La question du château Babon
Au VIIe siècle, l'évêque Babon fait construire un castrum sur la butte de Saint-Laurent. Le promontoire Saint-Jean, qui, à l'ouest, fait face à la mer et, au sud, au port, est englobé dans l'enceinte de cette forteresse. Malheureusement, les fouilles archéologiques n'ont retrouvé aucune trace du château Babon.

La commanderie des Hospitaliers de Saint-Jean de Jérusalem
Faisant pendant à l'ordre religieux et militaire des Templiers établi à l'extrémité orientale du port, les Hospitaliers de Saint-Jean de Jérusalem s'installent à l'entrée de la ville dans la seconde moitié du XIIe siècle. Grâce à de nombreux legs, la commanderie se développe aux XIIIe et XIVe siècles : elle comprend alors plusieurs bâtiments parmi lesquels l'hôpital, le palais du commandeur et la chapelle, bordée du cimetière. Ces éléments ont été observés lors du diagnostic de 2005.

La chapelle reste l'édifice le mieux documenté de par son état de conservation. En partie insérée dans les remblais du fort, elle se compose d'une nef unique scandée de trois travées. Celles-ci, soulignées par des arcatures aveugles, sont supportées par des demi-colonnes ornées de chapiteaux à décor végétal.

Des chapelles latérales ont été progressivement ajoutées. L'orientation, comme la forme du chevet originel, pose problème car les façades ont été modifiées à partir du XVIe siècle. À cette époque, la chapelle, qui fait alors office d'église paroissiale, est pourvue d'une abside semi-circulaire et d'un portail ouvrant sur la ville.

Une zone artisanale médiévale en limite du promontoire
Au nord de la commanderie, sur la colline de la Tourette, d'autres vestiges attribués au Moyen Âge ont été ponctuellement observés. Un tronçon de la fortification littorale a été dégagé. La découverte d'un ensemble de cuves probablement en lien avec des activités de teinture des filets, constitue le seul indice matériel du quartier des pêcheurs. Placées sous la responsabilité directe de l'ordre de Saint-Jean, les maisons du port étaient, d'après les descriptions fournies par les archives, pourvues d'emplacements réservés au séchage des filets.
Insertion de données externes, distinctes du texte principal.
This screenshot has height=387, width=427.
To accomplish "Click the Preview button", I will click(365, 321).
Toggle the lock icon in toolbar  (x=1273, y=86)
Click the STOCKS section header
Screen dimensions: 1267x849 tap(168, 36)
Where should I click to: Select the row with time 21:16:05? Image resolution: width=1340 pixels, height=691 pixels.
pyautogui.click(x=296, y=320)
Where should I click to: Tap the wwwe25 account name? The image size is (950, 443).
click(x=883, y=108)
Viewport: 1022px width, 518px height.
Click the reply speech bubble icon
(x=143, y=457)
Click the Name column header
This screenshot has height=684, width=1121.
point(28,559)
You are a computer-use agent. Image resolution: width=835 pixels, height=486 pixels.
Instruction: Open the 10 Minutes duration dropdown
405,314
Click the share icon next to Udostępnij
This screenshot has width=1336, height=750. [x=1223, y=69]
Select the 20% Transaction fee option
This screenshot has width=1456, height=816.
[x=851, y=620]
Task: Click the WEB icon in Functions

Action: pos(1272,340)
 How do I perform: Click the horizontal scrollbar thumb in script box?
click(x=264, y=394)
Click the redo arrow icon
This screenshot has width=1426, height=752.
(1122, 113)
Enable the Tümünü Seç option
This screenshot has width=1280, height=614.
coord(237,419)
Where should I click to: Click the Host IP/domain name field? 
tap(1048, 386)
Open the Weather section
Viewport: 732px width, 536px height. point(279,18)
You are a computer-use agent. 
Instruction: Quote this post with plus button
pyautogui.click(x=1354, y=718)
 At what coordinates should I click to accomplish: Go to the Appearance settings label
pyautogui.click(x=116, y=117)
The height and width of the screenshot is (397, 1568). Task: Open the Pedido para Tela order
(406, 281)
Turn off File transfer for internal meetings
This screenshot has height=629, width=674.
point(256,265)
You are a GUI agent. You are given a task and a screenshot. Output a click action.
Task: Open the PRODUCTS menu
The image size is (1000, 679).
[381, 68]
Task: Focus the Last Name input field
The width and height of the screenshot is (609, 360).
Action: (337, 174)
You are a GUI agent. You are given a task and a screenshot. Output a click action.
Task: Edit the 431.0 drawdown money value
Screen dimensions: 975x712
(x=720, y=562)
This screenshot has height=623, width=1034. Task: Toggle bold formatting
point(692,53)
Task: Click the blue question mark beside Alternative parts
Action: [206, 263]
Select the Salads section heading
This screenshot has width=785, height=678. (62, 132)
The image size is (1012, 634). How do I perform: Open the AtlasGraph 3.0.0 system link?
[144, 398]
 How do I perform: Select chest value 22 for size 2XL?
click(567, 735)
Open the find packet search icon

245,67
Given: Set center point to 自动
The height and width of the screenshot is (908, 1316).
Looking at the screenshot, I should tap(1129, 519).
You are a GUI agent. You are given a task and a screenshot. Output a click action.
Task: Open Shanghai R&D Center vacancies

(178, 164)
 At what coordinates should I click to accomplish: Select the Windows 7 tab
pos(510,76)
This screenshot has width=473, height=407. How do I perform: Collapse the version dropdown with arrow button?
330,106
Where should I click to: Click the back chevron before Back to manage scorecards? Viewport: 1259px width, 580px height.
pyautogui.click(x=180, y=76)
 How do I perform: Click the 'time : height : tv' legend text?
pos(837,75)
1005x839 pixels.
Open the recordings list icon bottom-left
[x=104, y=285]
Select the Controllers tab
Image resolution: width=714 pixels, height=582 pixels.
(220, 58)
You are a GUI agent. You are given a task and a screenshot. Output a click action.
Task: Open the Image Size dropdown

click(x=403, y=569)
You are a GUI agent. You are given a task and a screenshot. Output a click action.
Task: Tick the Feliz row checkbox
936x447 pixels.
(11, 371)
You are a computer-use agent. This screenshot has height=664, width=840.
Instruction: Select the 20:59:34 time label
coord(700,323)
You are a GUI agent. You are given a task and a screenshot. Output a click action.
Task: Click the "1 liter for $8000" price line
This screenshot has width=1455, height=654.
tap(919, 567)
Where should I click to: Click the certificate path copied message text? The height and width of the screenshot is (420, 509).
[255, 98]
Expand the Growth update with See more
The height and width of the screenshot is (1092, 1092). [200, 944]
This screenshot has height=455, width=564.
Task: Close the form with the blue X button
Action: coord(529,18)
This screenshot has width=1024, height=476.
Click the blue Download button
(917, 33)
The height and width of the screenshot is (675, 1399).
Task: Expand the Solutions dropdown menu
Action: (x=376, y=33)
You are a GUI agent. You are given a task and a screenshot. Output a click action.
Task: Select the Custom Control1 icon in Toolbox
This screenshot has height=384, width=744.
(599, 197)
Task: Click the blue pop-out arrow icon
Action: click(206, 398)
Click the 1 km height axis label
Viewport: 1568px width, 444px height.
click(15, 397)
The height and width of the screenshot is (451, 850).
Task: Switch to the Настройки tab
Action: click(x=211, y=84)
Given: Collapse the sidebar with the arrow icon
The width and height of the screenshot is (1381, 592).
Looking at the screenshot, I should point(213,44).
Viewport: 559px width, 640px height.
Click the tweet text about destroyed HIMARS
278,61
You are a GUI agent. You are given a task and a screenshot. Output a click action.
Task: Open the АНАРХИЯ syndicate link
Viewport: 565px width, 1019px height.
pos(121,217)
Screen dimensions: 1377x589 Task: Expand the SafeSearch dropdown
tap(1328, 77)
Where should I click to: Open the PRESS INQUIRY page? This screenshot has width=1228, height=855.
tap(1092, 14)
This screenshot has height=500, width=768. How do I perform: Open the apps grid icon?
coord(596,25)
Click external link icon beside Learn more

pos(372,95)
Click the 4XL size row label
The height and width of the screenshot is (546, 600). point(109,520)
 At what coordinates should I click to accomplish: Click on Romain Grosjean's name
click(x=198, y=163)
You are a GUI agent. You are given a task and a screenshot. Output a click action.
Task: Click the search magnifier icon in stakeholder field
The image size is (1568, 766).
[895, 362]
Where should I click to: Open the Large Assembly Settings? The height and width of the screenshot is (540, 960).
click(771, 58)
Le fort Saint-Jean, édifice du XVIIe siècle
En 1660, voulant réaffirmer son autorité sur Marseille, Louis XIV décide d'ériger deux ouvrages militaires placés à l'entrée de la ville : les forts Saint-Nicolas et Saint Jean. Il en confie la réalisation au chevalier de Clerville, qui décide d'intégrer la commanderie dans les plans de la nouvelle citadelle. Les importants travaux entraînent la disparition du cimetière, la transformation du palais du commandeur en logement pour les officiers et la disparition d'une partie de la chapelle sous les talus de la fortification moderne. L'étude architecturale du fort Saint-Jean n'a, jusqu'à présent, pas été conduite, seule une opération archéologique a porté sur l'un des ouvrages en saillie de la fortification (le bastion de la Mer).